I started the investigation using the development tools of the browser (using F12). A search for the string “Image Credits” instantly brought me to the right place: A Javascript function called on document.ready(). The code was basically getting all images with a copyright attribute and put the findings in an array with the text as the key and the image url as the value. Then it would iterate over the array and add the copyright information at the bottom of each page.

But wait! Our array was empty and we had no images with copyright attributes. Still the block would be put out. I verified all this using the debugger in the browser and was a bit puzzled at first, especially by the strange name “inArray” that sounded more like code than some copyright information.

The cause

Then I looked at the iteration and it struck me like lightning: The code used for (name in copyrightArray) to iterate over the elements. Sounds correct, but it is not!
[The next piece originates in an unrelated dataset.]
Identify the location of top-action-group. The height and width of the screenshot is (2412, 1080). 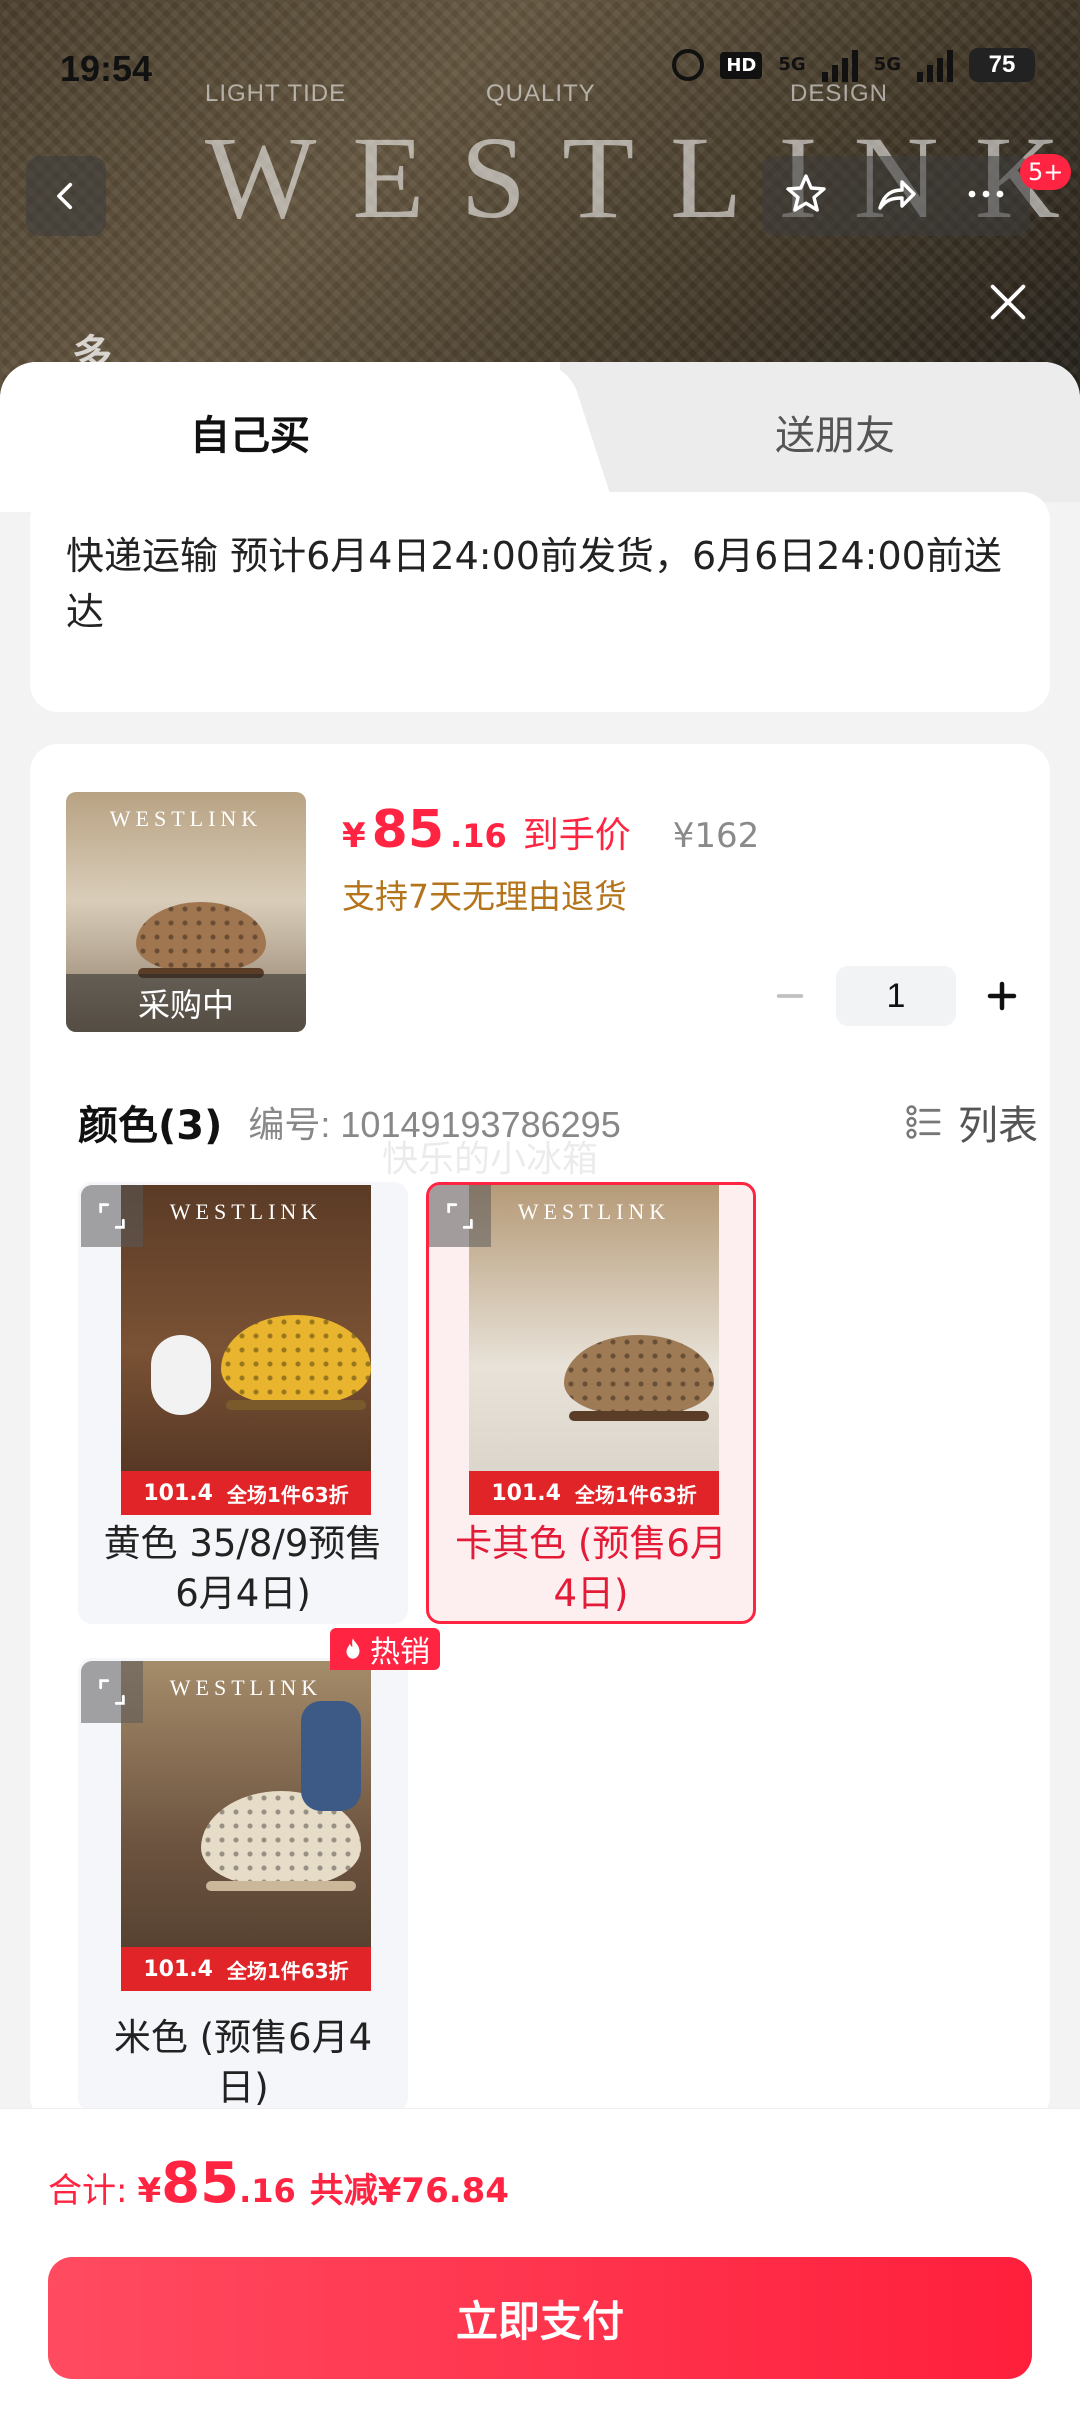
(896, 196).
Now we have to elaborate a bit, especially for all you folks without a special degree in Javascript coding:

In Javascript there is no distinct notion of associative arrays but you can access all enumerable properties of an object using square brackets (taken from Mozillas Javascript docs):

var string1 = "";
var object1 = {a: 1, b: 2, c: 3};

for (var property1 in object1) {
  string1 = string1 + object1[property1];
}

console.log(string1);
// expected output: "123"

In the case of an array the indices are “just enumerable properties with integer names and are otherwise identical to general object properties“.
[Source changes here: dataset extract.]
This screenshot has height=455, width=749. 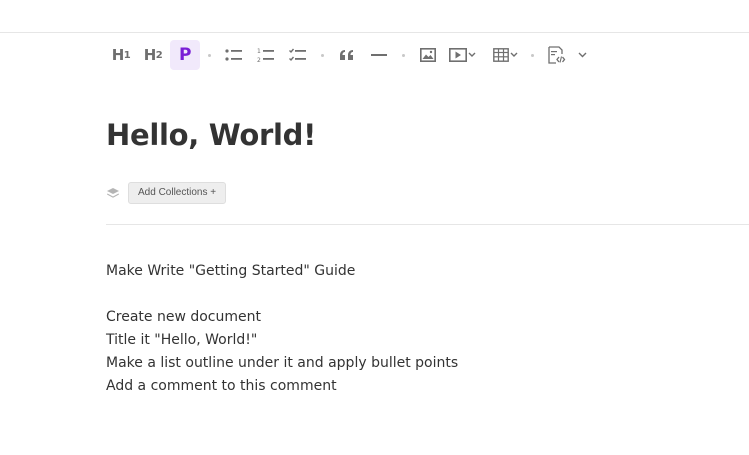 What do you see at coordinates (428, 224) in the screenshot?
I see `divider` at bounding box center [428, 224].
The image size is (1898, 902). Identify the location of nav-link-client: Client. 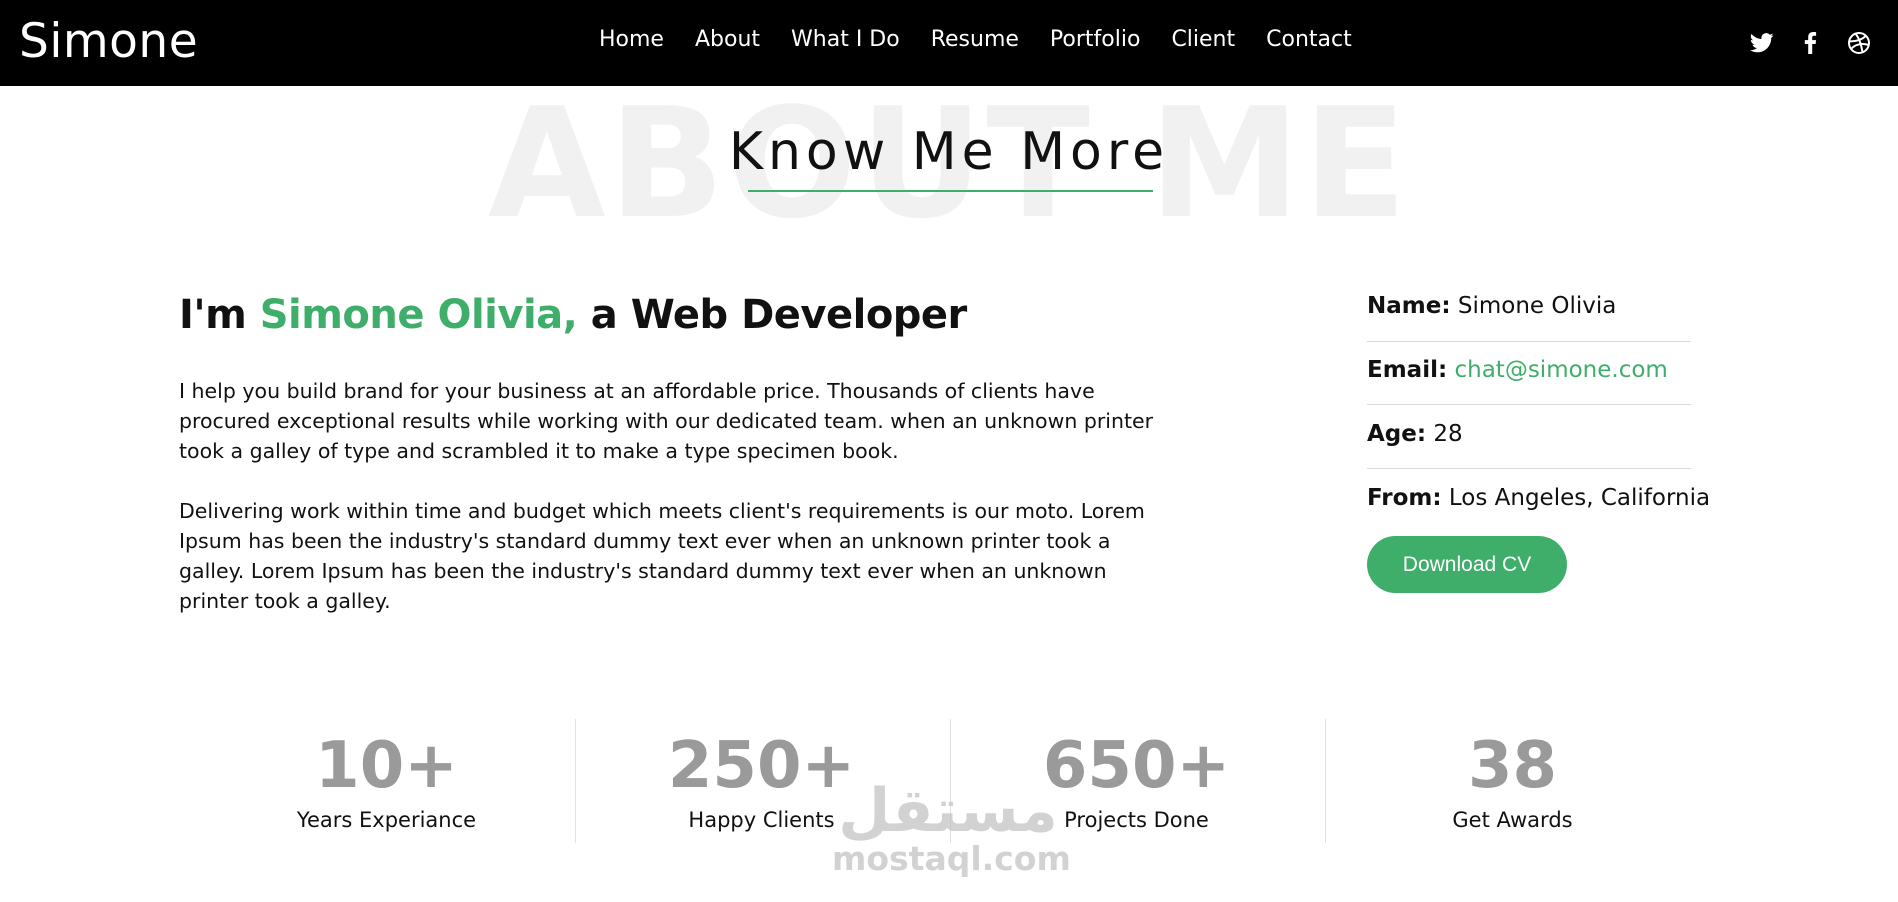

So in our case we had an array object with a length of 0 and a property called inArray. Where did that come from? Digging further revealed that one of our third-party libraries added a function to the array prototype like so:

Array.prototype.inArray = function (value) {
  var i;
  for (i = 0; i < this.length; i++) {
    if (this[i] === value) {
      return true;
    }
  }
  return false;
};

The solution

Usually you would iterate over an array using the integer index (old school) or better using the more modern and readable for…of (which also works on other iterable types). In this case that does not work because we do not use integer indices but string properties. So you have to use Object.keys().forEach() or check with hasOwnProperty() if in your for…in loop if the property is inherited or not to avoid getting unwanted properties of prototypes.

The takeaways

Iteration in Javascript is hard! See this lengthy discussion…The different constructs are named quite similar an all have subtle differences in behaviour. In addition, libraries can mess with the objects you think you know. So finally some advice from me:

  • Arrays are only true arrays with positive integer indices/property names!
  • Do not mess with the prototypes of well known objects, like our third-party library did…
  • Use for…of to iterate over true arrays or other iterables
  • Do not use associative arrays if other options are available. If you do, make sure to check if the properties are own properties and enumerable.